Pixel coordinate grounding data

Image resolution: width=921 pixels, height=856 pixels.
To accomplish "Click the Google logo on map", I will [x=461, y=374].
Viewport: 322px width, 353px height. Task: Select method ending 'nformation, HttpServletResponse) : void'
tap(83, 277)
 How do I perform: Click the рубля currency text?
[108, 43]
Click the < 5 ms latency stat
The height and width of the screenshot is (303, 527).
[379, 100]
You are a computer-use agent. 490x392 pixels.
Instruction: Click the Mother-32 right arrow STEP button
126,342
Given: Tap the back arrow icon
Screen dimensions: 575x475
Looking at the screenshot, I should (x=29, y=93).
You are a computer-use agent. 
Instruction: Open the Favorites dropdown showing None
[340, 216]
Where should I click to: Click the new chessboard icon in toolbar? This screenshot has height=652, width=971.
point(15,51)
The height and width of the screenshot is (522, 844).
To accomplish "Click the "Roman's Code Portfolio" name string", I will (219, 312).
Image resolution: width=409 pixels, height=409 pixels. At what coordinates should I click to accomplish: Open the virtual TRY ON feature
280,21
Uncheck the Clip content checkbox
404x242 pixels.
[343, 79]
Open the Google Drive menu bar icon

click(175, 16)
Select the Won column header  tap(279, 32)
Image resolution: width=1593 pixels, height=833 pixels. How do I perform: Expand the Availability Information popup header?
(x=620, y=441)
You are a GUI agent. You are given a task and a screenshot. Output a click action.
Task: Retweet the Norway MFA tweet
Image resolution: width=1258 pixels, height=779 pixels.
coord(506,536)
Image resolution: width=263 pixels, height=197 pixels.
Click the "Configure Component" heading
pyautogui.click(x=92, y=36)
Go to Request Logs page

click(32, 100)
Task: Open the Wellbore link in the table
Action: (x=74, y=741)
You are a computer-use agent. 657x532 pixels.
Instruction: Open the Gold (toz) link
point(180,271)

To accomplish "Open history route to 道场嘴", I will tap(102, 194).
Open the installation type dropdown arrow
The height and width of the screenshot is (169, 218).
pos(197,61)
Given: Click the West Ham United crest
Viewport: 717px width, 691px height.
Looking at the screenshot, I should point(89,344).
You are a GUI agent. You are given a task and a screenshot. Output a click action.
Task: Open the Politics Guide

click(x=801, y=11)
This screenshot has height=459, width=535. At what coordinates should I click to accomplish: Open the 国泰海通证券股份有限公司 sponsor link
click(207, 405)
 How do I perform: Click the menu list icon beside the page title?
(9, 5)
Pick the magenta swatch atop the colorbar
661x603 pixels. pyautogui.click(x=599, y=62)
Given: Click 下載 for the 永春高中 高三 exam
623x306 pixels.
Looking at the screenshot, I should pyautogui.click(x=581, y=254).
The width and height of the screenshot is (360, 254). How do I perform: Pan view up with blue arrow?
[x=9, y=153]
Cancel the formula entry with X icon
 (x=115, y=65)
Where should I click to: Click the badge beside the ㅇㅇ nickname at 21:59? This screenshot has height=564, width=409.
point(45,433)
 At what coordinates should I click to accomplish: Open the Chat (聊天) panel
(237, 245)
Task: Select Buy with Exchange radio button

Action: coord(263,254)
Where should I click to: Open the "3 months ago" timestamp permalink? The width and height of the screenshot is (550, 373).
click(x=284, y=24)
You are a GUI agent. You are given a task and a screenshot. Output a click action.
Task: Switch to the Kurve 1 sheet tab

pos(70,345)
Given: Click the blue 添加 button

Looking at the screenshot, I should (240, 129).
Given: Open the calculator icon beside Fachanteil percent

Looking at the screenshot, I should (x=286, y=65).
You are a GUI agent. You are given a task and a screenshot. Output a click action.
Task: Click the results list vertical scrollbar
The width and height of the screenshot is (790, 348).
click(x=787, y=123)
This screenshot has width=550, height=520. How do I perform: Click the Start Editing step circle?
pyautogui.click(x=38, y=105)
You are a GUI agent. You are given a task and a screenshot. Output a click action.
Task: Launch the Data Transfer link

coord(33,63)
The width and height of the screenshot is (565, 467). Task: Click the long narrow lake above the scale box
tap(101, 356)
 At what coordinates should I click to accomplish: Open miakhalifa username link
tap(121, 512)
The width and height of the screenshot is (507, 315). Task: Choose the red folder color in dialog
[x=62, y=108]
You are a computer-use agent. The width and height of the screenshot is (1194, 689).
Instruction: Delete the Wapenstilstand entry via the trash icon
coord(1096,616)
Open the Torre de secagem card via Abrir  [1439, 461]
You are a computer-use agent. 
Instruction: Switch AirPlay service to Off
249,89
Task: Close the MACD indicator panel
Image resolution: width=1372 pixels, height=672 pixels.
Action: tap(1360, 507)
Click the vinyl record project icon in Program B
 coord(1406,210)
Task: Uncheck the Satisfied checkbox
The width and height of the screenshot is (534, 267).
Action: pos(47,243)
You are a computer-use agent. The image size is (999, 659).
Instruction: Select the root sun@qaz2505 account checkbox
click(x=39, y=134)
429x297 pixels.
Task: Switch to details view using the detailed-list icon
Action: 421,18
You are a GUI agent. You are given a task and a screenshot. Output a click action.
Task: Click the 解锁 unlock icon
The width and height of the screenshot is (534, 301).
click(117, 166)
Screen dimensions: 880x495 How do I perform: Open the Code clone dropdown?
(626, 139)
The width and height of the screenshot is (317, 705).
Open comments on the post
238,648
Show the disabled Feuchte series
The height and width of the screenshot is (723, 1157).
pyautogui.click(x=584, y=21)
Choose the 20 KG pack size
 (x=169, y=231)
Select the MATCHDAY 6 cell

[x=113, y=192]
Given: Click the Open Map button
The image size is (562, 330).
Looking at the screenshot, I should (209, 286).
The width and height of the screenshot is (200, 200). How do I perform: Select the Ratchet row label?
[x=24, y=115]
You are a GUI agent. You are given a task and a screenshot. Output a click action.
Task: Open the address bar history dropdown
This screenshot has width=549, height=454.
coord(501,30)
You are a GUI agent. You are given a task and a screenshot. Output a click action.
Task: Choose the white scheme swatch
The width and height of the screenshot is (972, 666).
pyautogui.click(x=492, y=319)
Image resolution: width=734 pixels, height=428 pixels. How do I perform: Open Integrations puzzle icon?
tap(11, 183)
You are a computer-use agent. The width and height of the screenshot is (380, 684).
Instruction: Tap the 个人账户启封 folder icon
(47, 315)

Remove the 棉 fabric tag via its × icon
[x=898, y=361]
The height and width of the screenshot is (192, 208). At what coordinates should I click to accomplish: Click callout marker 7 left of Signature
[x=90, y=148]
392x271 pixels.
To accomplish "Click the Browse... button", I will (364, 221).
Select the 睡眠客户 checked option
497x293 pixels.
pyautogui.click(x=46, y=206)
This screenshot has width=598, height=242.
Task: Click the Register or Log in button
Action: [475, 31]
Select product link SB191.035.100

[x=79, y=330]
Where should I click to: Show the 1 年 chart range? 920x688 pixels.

_HOW TO COMPLETE THIS TASK_
Each entry above is to be copied out exactly.

_RESPONSE BELOW_
Image resolution: width=921 pixels, height=856 pixels.
To accomplish "Click the Google logo on map", I will [x=461, y=374].
Viewport: 322px width, 353px height. Task: Select method ending 'nformation, HttpServletResponse) : void'
tap(83, 277)
 How do I perform: Click the рубля currency text?
[108, 43]
Click the < 5 ms latency stat
The height and width of the screenshot is (303, 527).
[379, 100]
You are a computer-use agent. 490x392 pixels.
Instruction: Click the Mother-32 right arrow STEP button
126,342
Given: Tap the back arrow icon
Screen dimensions: 575x475
Looking at the screenshot, I should (x=29, y=93).
You are a computer-use agent. 
Instruction: Open the Favorites dropdown showing None
[340, 216]
Where should I click to: Click the new chessboard icon in toolbar? This screenshot has height=652, width=971.
point(15,51)
The height and width of the screenshot is (522, 844).
To accomplish "Click the "Roman's Code Portfolio" name string", I will (219, 312).
Image resolution: width=409 pixels, height=409 pixels. At what coordinates should I click to accomplish: Open the virtual TRY ON feature
280,21
Uncheck the Clip content checkbox
404x242 pixels.
[343, 79]
Open the Google Drive menu bar icon

click(175, 16)
Select the Won column header  tap(279, 32)
Image resolution: width=1593 pixels, height=833 pixels. How do I perform: Expand the Availability Information popup header?
(x=620, y=441)
You are a GUI agent. You are given a task and a screenshot. Output a click action.
Task: Retweet the Norway MFA tweet
Image resolution: width=1258 pixels, height=779 pixels.
coord(506,536)
Image resolution: width=263 pixels, height=197 pixels.
Click the "Configure Component" heading
pyautogui.click(x=92, y=36)
Go to Request Logs page

click(32, 100)
Task: Open the Wellbore link in the table
Action: (x=74, y=741)
You are a computer-use agent. 657x532 pixels.
Instruction: Open the Gold (toz) link
point(180,271)

To accomplish "Open history route to 道场嘴", I will tap(102, 194).
Open the installation type dropdown arrow
The height and width of the screenshot is (169, 218).
pos(197,61)
Given: Click the West Ham United crest
Viewport: 717px width, 691px height.
Looking at the screenshot, I should point(89,344).
You are a GUI agent. You are given a task and a screenshot. Output a click action.
Task: Open the Politics Guide

click(x=801, y=11)
This screenshot has height=459, width=535. At what coordinates should I click to accomplish: Open the 国泰海通证券股份有限公司 sponsor link
click(207, 405)
 How do I perform: Click the menu list icon beside the page title?
(9, 5)
Pick the magenta swatch atop the colorbar
661x603 pixels. pyautogui.click(x=599, y=62)
Given: Click 下載 for the 永春高中 高三 exam
623x306 pixels.
Looking at the screenshot, I should pyautogui.click(x=581, y=254).
The width and height of the screenshot is (360, 254). How do I perform: Pan view up with blue arrow?
[x=9, y=153]
Cancel the formula entry with X icon
 (x=115, y=65)
Where should I click to: Click the badge beside the ㅇㅇ nickname at 21:59? This screenshot has height=564, width=409.
point(45,433)
 At what coordinates should I click to accomplish: Open the Chat (聊天) panel
(237, 245)
Task: Select Buy with Exchange radio button

Action: coord(263,254)
Where should I click to: Open the "3 months ago" timestamp permalink? The width and height of the screenshot is (550, 373).
click(x=284, y=24)
You are a GUI agent. You are given a task and a screenshot. Output a click action.
Task: Switch to the Kurve 1 sheet tab

pos(70,345)
Given: Click the blue 添加 button

Looking at the screenshot, I should (240, 129).
Given: Open the calculator icon beside Fachanteil percent

Looking at the screenshot, I should (x=286, y=65).
You are a GUI agent. You are given a task and a screenshot. Output a click action.
Task: Click the results list vertical scrollbar
The width and height of the screenshot is (790, 348).
click(x=787, y=123)
This screenshot has width=550, height=520. How do I perform: Click the Start Editing step circle?
pyautogui.click(x=38, y=105)
You are a GUI agent. You are given a task and a screenshot. Output a click action.
Task: Launch the Data Transfer link

coord(33,63)
The width and height of the screenshot is (565, 467). Task: Click the long narrow lake above the scale box
tap(101, 356)
 At what coordinates should I click to accomplish: Open miakhalifa username link
tap(121, 512)
The width and height of the screenshot is (507, 315). Task: Choose the red folder color in dialog
[x=62, y=108]
You are a computer-use agent. The width and height of the screenshot is (1194, 689).
Instruction: Delete the Wapenstilstand entry via the trash icon
coord(1096,616)
Open the Torre de secagem card via Abrir  [1439, 461]
You are a computer-use agent. 
Instruction: Switch AirPlay service to Off
249,89
Task: Close the MACD indicator panel
Image resolution: width=1372 pixels, height=672 pixels.
Action: tap(1360, 507)
Click the vinyl record project icon in Program B
 coord(1406,210)
Task: Uncheck the Satisfied checkbox
The width and height of the screenshot is (534, 267).
Action: pos(47,243)
You are a computer-use agent. The image size is (999, 659).
Instruction: Select the root sun@qaz2505 account checkbox
click(x=39, y=134)
429x297 pixels.
Task: Switch to details view using the detailed-list icon
Action: 421,18
You are a GUI agent. You are given a task and a screenshot. Output a click action.
Task: Click the 解锁 unlock icon
The width and height of the screenshot is (534, 301).
click(117, 166)
Screen dimensions: 880x495 How do I perform: Open the Code clone dropdown?
(626, 139)
The width and height of the screenshot is (317, 705).
Open comments on the post
238,648
Show the disabled Feuchte series
The height and width of the screenshot is (723, 1157).
pyautogui.click(x=584, y=21)
Choose the 20 KG pack size
 (x=169, y=231)
Select the MATCHDAY 6 cell

[x=113, y=192]
Given: Click the Open Map button
The image size is (562, 330).
Looking at the screenshot, I should (209, 286).
The width and height of the screenshot is (200, 200). How do I perform: Select the Ratchet row label?
[x=24, y=115]
You are a GUI agent. You are given a task and a screenshot. Output a click action.
Task: Open the address bar history dropdown
This screenshot has width=549, height=454.
coord(501,30)
You are a GUI agent. You are given a task and a screenshot. Output a click action.
Task: Choose the white scheme swatch
The width and height of the screenshot is (972, 666).
pyautogui.click(x=492, y=319)
Image resolution: width=734 pixels, height=428 pixels. How do I perform: Open Integrations puzzle icon?
tap(11, 183)
You are a computer-use agent. The width and height of the screenshot is (380, 684).
Instruction: Tap the 个人账户启封 folder icon
(47, 315)

Remove the 棉 fabric tag via its × icon
[x=898, y=361]
The height and width of the screenshot is (192, 208). At what coordinates should I click to accomplish: Click callout marker 7 left of Signature
[x=90, y=148]
392x271 pixels.
To accomplish "Click the Browse... button", I will (364, 221).
Select the 睡眠客户 checked option
497x293 pixels.
pyautogui.click(x=46, y=206)
This screenshot has width=598, height=242.
Task: Click the Register or Log in button
Action: [475, 31]
Select product link SB191.035.100

[x=79, y=330]
Where should I click to: Show the 1 年 chart range? 920x688 pixels.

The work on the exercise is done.